━━━━━ Supplied information

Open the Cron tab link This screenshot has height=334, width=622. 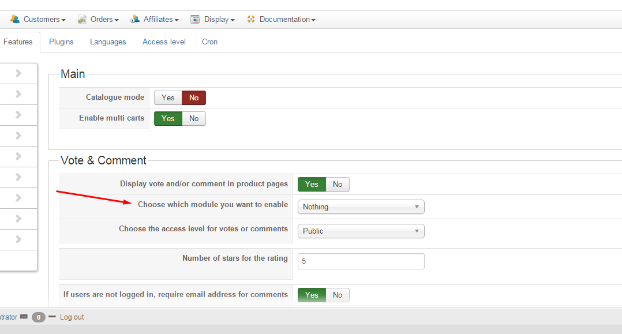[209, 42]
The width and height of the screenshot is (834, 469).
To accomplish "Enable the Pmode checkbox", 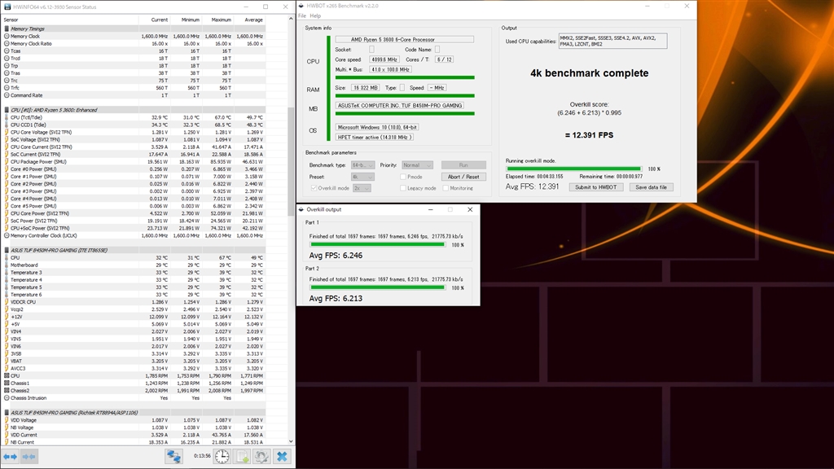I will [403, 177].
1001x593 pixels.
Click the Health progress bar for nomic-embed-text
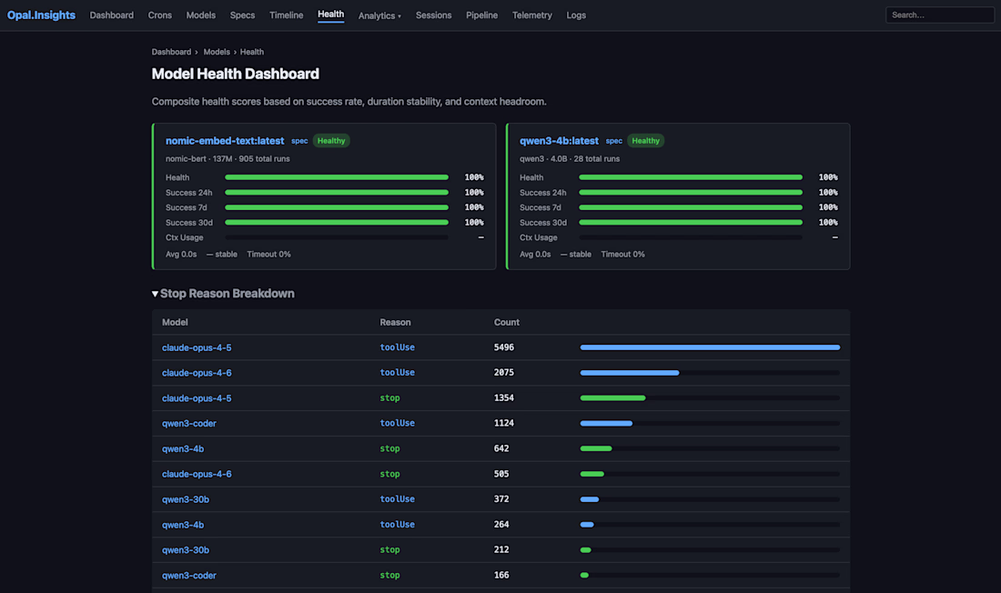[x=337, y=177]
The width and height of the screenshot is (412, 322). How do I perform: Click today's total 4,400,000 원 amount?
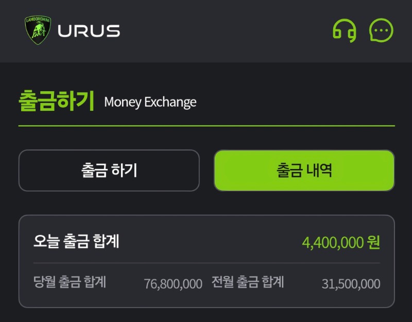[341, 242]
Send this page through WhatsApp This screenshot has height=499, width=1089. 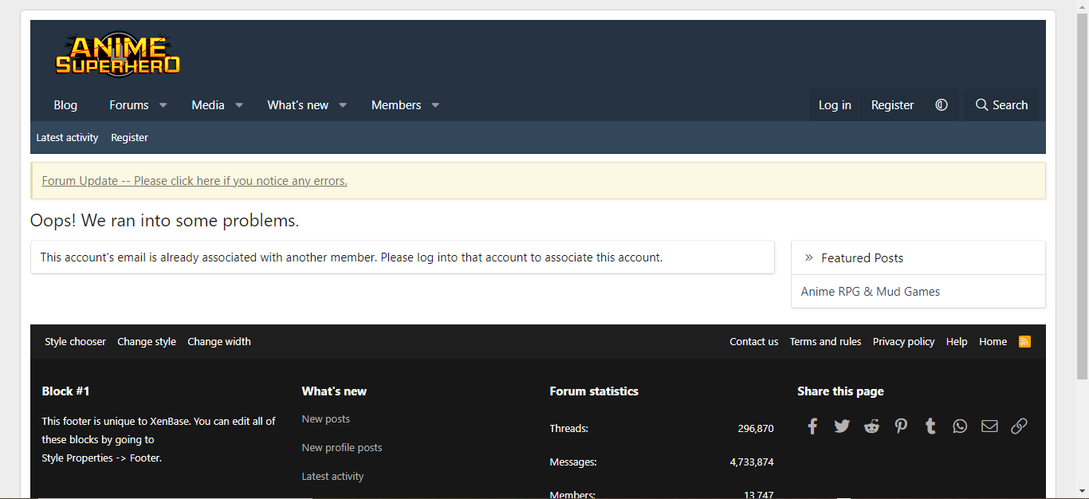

━━━━━━━━━━

Return word for word the lines of the listing from the one containing "The width and height of the screenshot is (412, 322)." through the end of the listing, with both ends included. Leave the pictures out.

The width and height of the screenshot is (412, 322). How do I perform: Click today's total 4,400,000 원 amount?
[341, 242]
Send this page through WhatsApp This screenshot has height=499, width=1089. 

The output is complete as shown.